[Work to be completed]:
Having read the entries, repeat all of them exactly.

[Material provided]:
*** Block opens ***

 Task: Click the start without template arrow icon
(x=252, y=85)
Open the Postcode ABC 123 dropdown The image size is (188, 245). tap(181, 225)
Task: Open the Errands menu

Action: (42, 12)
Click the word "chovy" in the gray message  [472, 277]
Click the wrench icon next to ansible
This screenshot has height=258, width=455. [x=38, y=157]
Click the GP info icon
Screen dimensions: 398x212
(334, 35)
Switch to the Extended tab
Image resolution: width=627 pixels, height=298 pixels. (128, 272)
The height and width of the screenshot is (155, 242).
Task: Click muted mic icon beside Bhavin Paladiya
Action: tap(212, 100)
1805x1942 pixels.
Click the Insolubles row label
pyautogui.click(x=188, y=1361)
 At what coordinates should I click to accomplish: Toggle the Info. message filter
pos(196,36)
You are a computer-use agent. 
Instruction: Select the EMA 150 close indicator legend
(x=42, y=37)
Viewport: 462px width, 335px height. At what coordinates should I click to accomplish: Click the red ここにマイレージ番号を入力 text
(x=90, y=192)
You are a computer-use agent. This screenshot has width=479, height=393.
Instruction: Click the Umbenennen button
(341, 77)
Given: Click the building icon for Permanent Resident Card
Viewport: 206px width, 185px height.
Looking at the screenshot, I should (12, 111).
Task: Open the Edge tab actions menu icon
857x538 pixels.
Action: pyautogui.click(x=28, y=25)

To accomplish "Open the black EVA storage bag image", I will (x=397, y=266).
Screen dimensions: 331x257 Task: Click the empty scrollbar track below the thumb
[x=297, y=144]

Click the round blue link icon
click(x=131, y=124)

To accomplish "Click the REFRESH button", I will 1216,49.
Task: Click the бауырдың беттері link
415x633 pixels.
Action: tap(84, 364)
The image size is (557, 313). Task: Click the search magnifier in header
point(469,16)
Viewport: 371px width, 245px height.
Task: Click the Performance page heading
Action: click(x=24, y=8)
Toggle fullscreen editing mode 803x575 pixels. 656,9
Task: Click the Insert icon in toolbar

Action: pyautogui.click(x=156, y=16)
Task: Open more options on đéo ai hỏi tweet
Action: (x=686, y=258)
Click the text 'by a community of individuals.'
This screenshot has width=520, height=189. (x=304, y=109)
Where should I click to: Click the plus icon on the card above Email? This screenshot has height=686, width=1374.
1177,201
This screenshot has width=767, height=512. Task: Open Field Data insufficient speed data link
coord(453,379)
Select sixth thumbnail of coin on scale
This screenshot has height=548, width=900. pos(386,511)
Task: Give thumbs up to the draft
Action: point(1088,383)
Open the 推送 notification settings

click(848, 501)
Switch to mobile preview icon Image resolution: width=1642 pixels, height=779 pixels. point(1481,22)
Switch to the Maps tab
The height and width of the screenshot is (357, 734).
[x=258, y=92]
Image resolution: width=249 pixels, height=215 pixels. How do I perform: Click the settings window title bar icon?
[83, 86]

*** Block closes ***

[Solution]:
 Task: Click the start without template arrow icon
(x=252, y=85)
Open the Postcode ABC 123 dropdown The image size is (188, 245). tap(181, 225)
Task: Open the Errands menu

Action: (42, 12)
Click the word "chovy" in the gray message  [472, 277]
Click the wrench icon next to ansible
This screenshot has height=258, width=455. [x=38, y=157]
Click the GP info icon
Screen dimensions: 398x212
(334, 35)
Switch to the Extended tab
Image resolution: width=627 pixels, height=298 pixels. (128, 272)
The height and width of the screenshot is (155, 242).
Task: Click muted mic icon beside Bhavin Paladiya
Action: tap(212, 100)
1805x1942 pixels.
Click the Insolubles row label
pyautogui.click(x=188, y=1361)
 At what coordinates should I click to accomplish: Toggle the Info. message filter
pos(196,36)
You are a computer-use agent. 
Instruction: Select the EMA 150 close indicator legend
(x=42, y=37)
Viewport: 462px width, 335px height. At what coordinates should I click to accomplish: Click the red ここにマイレージ番号を入力 text
(x=90, y=192)
You are a computer-use agent. This screenshot has width=479, height=393.
Instruction: Click the Umbenennen button
(341, 77)
Given: Click the building icon for Permanent Resident Card
Viewport: 206px width, 185px height.
Looking at the screenshot, I should (12, 111).
Task: Open the Edge tab actions menu icon
857x538 pixels.
Action: pyautogui.click(x=28, y=25)

To accomplish "Open the black EVA storage bag image", I will (x=397, y=266).
Screen dimensions: 331x257 Task: Click the empty scrollbar track below the thumb
[x=297, y=144]

Click the round blue link icon
click(x=131, y=124)

To accomplish "Click the REFRESH button", I will 1216,49.
Task: Click the бауырдың беттері link
415x633 pixels.
Action: tap(84, 364)
The image size is (557, 313). Task: Click the search magnifier in header
point(469,16)
Viewport: 371px width, 245px height.
Task: Click the Performance page heading
Action: click(x=24, y=8)
Toggle fullscreen editing mode 803x575 pixels. 656,9
Task: Click the Insert icon in toolbar

Action: pyautogui.click(x=156, y=16)
Task: Open more options on đéo ai hỏi tweet
Action: (x=686, y=258)
Click the text 'by a community of individuals.'
This screenshot has width=520, height=189. (x=304, y=109)
Where should I click to: Click the plus icon on the card above Email? This screenshot has height=686, width=1374.
1177,201
This screenshot has width=767, height=512. Task: Open Field Data insufficient speed data link
coord(453,379)
Select sixth thumbnail of coin on scale
This screenshot has height=548, width=900. pos(386,511)
Task: Give thumbs up to the draft
Action: point(1088,383)
Open the 推送 notification settings

click(848, 501)
Switch to mobile preview icon Image resolution: width=1642 pixels, height=779 pixels. point(1481,22)
Switch to the Maps tab
The height and width of the screenshot is (357, 734).
[x=258, y=92]
Image resolution: width=249 pixels, height=215 pixels. How do I perform: Click the settings window title bar icon?
[83, 86]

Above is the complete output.